CBRE Report: Shifts in Housing Preferences Signal BTR Opportunity
The sector’s rent growth remains significantly above pre-Covid levels.
Favorable market fundamentals, superior revenue growth and lower resident turnover within the single family built-to-rent sector signal opportunity for investors. BTR also provides an appealing alternative to scattered-site single-family rental, particularly among Americans 35 and older. These are among the findings of CBRE’s 2024 Build-to-Rent Overview.
The BTR segment experienced a 6.6 percent rent growth in the 4th quarter of 2022, during which the segment recorded 4.8 percent vacancy rate. Though still minimal when compared with more mature commercial real estate sectors, BTR investment is accelerating. Although BTR transaction volume was just $24 billion in 2021 and 2022, those figures represented a 250 percent increase over the previous five-year average.
Throughout 2023 into this year, BTR rents continued to surpass other multifamily sectors.
Pricing power
Vacancies in the BTR sector have grown at a pace similar to those of the overall rental market, but the sector remains tight at below 5 percent, giving BTR investors pricing power.
During the pandemic, migration away from the dense urban core of major cities benefitted BTR communities, as it did suburban multifamily communities.
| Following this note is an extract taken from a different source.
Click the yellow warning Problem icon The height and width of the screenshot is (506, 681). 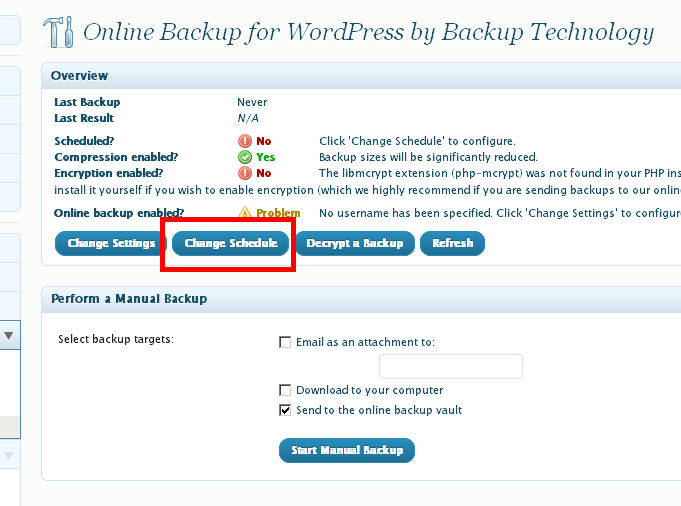tap(244, 213)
Larger and less costly housing units in suburban and secondary markets were the primary beneficiaries of the shift in demand. Due to these trends, BTR communities didn’t experience a Covid-era decline in rent. Rents for BTR reached an average of $2,100 during the fourth quarter of 2022.
At nearly 7 percent in that quarter, the rent growth being tallied by BTR remained substantially above pre-pandemic thresholds. Among BTR markets, the Tampa and Indianapolis markets outperformed others, and helped lift the national average rent growth for the sector to 6.6 percent. Columbus, San Antonio and Kansas City, trailing the leaders by large margins, filled out the remaining slots in the top five. Earlier this month, Parkland Residential landed financing for the second phase of Sweetwater Springs, a BTR project in suburban Atlanta.